I don't think we should train kids to be computer scientists — the really talented ones will do it anyway, and the number of people entering this field will continue to grow for the foreseeable future — I think we should train them to be lawyers and doctors who understand code. To a level where can throw together a solid working solution to a problem they have, without having to go to a programmer who may not have the deep subject knowledge that allows a novel solution. If the doctor can code, they can iterate on their idea in a way that just isn't possible if someone else is developing it for them.

Excel and macros etc are the beginnings of this, but it'll go further — at some point JavaScript or Python will hopefully be prevalent.


Excel and macros etc are the beginnings of this

One of the startups I'm CTOing is working on exactly that problem, or rather, has worked on it and is commercializing the solution.

Logo[0] (the language for children) is actually more complex and abstract than what we've got, which isn't a language at all, but closer to a spreadsheet for code, except...people don't even know they are coding, much less using what everyone here would call a debugger.
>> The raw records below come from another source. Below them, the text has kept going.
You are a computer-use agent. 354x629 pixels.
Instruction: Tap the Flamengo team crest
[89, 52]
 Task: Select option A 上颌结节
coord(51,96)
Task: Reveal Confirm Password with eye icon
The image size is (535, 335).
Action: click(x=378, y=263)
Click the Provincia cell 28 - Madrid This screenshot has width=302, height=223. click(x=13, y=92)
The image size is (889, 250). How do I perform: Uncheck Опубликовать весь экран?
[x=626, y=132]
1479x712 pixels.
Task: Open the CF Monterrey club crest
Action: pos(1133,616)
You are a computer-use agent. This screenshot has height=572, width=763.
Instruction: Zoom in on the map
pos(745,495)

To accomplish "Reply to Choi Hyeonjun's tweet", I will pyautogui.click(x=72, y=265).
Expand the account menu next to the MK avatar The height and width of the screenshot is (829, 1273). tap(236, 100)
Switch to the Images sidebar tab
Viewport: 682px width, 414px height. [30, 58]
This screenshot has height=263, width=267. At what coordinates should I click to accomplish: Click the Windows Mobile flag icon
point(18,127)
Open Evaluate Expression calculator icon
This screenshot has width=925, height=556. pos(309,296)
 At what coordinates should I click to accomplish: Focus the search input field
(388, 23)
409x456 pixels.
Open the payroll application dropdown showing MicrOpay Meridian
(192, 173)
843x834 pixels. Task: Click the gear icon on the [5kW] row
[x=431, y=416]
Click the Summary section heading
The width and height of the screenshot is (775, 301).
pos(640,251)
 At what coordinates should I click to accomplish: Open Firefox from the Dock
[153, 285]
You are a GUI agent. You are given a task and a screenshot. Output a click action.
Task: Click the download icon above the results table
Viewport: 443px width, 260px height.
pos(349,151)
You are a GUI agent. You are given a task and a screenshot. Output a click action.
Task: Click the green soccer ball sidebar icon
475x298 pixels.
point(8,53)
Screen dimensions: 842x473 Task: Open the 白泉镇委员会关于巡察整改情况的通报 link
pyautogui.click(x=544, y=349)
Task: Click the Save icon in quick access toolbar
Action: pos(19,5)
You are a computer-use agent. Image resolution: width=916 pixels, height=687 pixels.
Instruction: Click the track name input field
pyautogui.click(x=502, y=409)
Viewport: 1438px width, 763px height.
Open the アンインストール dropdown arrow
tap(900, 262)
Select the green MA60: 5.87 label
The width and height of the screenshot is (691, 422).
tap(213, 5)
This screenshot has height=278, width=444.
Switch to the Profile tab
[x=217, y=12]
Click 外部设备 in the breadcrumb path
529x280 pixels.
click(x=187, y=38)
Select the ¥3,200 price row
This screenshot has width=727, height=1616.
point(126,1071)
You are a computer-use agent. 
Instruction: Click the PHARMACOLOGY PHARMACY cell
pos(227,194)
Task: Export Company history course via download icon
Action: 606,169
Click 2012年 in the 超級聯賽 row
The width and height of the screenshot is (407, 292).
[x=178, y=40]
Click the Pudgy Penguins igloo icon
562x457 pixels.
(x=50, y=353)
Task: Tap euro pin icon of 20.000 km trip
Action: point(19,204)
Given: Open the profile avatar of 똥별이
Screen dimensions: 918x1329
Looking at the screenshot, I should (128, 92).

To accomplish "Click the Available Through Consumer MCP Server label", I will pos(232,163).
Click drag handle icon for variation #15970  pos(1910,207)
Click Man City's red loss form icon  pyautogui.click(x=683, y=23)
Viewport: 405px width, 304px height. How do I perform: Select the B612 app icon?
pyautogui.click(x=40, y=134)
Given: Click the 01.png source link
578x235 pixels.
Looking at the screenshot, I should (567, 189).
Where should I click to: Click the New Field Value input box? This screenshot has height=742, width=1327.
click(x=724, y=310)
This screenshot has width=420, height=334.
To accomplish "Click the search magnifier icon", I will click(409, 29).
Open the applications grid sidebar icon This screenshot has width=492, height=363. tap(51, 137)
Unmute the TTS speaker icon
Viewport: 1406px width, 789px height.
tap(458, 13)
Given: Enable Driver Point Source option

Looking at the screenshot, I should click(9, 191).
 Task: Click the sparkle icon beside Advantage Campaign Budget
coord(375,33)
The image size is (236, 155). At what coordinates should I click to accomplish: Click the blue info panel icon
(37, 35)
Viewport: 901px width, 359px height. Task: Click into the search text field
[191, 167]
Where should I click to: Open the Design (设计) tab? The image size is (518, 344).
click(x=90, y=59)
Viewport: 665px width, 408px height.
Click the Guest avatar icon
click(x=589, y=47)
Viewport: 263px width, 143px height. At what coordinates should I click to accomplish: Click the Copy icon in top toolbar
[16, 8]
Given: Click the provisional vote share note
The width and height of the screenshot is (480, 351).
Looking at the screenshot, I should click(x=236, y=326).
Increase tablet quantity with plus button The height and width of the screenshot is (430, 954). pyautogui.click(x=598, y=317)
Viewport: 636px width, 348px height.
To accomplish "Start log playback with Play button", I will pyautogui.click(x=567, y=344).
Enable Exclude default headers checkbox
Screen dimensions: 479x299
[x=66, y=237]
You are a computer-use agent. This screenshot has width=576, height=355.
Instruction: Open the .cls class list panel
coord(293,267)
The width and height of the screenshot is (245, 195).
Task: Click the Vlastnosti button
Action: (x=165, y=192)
They're just doing stuff that, if you were a computer scientist, you would recognize as coding.

I'm pretty excited about it, we're beta testing with an 800 person company in Australia at the moment, and hope to go into a general release over the summer. I think it's similar in significance to the business world as the spreadsheet, which allowed non-programmers to do number crunching. Our stuff allows non-programmers to do the vast majority of business automation and back office coding being done today.